GIVEN PROBLEM
Rewrite the lines between the one holding "Screen dimensions: 390x463" and the one holding "click(x=562, y=180)", inclusive, switching "mini calendar" to "date picker" and keeping everything else unchanged. Give only those lines.

━━━ RAW RECORDS ━━━

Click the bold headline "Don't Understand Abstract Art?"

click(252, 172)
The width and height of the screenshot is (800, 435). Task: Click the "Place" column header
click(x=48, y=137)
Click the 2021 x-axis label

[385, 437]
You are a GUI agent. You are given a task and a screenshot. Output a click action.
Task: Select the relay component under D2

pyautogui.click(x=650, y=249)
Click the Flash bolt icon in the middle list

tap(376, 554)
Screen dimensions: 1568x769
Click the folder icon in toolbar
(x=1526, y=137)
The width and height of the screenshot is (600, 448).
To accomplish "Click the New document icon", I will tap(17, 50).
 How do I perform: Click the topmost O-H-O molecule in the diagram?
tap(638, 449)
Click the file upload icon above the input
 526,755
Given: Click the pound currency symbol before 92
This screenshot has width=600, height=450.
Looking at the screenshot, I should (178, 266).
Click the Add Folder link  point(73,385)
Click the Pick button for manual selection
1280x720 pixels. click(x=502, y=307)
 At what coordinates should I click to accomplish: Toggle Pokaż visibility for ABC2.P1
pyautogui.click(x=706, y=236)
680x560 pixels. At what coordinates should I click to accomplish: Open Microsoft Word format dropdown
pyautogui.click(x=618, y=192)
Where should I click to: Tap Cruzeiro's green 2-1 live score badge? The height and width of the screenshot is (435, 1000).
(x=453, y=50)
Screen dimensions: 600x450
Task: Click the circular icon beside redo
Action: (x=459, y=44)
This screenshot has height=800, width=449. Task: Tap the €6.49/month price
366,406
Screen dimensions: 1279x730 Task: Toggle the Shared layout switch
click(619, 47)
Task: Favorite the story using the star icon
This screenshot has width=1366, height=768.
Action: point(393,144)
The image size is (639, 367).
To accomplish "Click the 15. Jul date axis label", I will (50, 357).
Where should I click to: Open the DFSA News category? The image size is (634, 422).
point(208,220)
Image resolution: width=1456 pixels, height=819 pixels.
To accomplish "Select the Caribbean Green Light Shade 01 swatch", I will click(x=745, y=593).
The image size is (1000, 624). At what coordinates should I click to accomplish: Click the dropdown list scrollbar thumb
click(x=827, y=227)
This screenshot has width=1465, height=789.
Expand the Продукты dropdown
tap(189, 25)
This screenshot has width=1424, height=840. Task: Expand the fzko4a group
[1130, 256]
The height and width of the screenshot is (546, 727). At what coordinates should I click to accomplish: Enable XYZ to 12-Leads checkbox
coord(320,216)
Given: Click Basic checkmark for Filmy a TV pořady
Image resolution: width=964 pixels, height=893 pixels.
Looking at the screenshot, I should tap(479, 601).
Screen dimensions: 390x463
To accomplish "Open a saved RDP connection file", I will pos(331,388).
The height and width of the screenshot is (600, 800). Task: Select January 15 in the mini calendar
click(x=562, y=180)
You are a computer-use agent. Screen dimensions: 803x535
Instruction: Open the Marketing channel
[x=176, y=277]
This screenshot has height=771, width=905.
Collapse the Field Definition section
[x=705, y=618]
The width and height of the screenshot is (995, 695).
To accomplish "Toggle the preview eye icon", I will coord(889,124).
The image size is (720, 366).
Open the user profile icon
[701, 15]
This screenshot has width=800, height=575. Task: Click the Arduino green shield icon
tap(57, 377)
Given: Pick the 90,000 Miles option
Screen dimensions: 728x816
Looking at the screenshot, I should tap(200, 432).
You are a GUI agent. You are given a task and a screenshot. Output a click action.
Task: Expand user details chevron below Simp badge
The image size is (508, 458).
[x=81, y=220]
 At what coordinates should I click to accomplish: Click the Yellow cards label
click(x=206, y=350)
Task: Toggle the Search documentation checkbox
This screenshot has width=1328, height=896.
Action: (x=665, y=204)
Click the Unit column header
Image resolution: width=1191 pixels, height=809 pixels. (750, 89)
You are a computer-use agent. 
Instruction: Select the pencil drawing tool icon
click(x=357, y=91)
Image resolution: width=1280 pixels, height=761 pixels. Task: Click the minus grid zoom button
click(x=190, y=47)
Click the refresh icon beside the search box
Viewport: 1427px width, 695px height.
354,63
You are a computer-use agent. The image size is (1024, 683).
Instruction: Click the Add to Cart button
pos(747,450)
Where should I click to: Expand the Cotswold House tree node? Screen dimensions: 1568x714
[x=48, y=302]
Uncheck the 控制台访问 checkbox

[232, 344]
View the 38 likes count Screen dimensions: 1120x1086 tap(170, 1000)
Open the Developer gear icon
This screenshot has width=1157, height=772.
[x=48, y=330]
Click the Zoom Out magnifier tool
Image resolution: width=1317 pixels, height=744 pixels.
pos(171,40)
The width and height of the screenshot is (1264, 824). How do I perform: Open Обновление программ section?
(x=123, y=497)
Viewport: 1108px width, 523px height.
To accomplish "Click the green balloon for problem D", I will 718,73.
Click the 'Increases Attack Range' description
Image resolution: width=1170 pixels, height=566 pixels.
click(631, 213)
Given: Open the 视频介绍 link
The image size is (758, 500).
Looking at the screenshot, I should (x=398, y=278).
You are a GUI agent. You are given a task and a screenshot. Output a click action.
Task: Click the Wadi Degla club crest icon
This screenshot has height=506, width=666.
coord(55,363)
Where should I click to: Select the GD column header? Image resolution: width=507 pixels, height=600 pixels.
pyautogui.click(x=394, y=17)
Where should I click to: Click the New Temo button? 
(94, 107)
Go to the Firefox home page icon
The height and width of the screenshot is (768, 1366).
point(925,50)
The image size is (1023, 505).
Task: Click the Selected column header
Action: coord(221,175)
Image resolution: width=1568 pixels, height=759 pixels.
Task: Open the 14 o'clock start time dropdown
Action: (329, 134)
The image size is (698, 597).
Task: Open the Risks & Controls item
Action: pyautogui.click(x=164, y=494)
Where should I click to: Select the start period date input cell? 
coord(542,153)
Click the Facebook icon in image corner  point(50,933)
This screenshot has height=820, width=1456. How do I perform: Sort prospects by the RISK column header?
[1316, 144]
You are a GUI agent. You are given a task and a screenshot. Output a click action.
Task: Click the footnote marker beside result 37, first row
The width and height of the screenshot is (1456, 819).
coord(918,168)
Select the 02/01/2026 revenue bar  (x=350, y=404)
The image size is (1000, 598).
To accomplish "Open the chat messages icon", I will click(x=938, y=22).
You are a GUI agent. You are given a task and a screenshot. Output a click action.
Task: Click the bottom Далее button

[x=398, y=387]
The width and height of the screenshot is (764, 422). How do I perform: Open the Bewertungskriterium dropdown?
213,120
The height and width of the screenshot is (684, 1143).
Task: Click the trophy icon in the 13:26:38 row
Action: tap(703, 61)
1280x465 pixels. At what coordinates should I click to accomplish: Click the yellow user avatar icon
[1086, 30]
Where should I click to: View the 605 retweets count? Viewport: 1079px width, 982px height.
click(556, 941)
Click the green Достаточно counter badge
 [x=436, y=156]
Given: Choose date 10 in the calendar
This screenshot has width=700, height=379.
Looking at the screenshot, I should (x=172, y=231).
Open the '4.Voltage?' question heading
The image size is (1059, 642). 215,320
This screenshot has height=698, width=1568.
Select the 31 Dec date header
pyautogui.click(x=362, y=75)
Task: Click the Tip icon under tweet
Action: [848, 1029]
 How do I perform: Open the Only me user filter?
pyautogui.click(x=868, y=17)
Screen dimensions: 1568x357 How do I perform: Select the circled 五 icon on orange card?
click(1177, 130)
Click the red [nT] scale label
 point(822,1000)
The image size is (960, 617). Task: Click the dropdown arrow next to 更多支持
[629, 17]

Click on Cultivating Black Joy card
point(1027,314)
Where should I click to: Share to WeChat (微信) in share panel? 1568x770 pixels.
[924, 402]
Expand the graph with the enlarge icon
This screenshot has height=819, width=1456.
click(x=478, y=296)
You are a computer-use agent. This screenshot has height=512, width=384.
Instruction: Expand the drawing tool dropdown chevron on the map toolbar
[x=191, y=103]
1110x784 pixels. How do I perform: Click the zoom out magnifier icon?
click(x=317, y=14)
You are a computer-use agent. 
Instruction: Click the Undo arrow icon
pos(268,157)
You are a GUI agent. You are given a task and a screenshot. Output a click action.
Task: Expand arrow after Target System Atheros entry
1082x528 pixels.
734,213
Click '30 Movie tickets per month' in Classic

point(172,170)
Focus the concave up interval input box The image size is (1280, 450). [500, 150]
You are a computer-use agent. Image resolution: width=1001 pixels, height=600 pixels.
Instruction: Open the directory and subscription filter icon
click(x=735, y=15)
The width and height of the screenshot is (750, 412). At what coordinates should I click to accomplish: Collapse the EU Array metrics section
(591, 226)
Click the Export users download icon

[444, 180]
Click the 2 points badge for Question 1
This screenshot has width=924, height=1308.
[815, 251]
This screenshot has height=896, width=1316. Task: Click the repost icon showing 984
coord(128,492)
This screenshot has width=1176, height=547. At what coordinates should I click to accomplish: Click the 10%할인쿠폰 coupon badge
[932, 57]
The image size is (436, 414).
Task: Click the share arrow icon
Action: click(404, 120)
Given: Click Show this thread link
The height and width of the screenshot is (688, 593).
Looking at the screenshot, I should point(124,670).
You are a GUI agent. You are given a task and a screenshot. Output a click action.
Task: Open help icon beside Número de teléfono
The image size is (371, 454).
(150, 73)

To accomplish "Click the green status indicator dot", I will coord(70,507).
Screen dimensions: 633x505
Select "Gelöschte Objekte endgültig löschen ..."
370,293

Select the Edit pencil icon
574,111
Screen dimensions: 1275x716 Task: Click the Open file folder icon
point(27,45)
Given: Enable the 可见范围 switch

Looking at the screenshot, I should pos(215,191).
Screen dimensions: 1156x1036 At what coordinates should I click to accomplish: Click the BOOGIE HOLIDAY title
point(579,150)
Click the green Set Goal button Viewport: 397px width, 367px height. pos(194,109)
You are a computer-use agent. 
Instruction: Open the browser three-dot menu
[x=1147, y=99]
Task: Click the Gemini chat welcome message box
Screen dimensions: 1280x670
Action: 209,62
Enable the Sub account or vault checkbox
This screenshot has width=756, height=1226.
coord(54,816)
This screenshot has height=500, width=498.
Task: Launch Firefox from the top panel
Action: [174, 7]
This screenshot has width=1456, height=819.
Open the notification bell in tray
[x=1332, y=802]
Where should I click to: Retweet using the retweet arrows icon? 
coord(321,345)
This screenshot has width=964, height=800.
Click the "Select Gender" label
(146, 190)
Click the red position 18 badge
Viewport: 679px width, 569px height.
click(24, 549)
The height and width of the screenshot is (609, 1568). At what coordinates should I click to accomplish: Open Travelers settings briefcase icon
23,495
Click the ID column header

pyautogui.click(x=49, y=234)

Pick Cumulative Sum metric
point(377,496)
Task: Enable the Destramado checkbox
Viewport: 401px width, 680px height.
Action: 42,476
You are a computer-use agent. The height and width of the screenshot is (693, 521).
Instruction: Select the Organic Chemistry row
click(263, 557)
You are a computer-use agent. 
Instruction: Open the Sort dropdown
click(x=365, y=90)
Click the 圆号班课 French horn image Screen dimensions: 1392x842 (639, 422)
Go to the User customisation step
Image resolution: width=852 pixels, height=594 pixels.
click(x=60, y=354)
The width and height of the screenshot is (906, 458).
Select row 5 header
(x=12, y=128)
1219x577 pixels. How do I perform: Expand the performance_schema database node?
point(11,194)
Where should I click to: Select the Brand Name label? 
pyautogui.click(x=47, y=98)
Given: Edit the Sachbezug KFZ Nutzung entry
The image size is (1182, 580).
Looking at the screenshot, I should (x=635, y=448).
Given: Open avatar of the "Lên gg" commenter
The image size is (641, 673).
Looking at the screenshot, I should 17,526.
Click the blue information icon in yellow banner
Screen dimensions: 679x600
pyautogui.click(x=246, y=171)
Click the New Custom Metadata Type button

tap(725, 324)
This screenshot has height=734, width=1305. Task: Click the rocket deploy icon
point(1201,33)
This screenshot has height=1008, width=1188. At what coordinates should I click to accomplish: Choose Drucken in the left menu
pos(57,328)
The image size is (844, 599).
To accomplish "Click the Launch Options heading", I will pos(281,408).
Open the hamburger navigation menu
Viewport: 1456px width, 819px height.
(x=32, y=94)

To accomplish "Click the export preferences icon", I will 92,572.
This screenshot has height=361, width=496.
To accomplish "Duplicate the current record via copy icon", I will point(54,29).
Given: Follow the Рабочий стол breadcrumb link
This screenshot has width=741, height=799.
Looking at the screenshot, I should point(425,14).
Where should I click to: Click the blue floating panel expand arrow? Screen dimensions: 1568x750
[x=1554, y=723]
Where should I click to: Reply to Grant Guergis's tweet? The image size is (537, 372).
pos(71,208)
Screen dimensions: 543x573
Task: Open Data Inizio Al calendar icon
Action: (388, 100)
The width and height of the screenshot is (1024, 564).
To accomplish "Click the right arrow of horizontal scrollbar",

━━━

EXERCISE RESPONSE
Screen dimensions: 390x463
To accomplish "Open a saved RDP connection file", I will pos(331,388).
The height and width of the screenshot is (600, 800). Task: Select January 15 in the date picker
click(x=562, y=180)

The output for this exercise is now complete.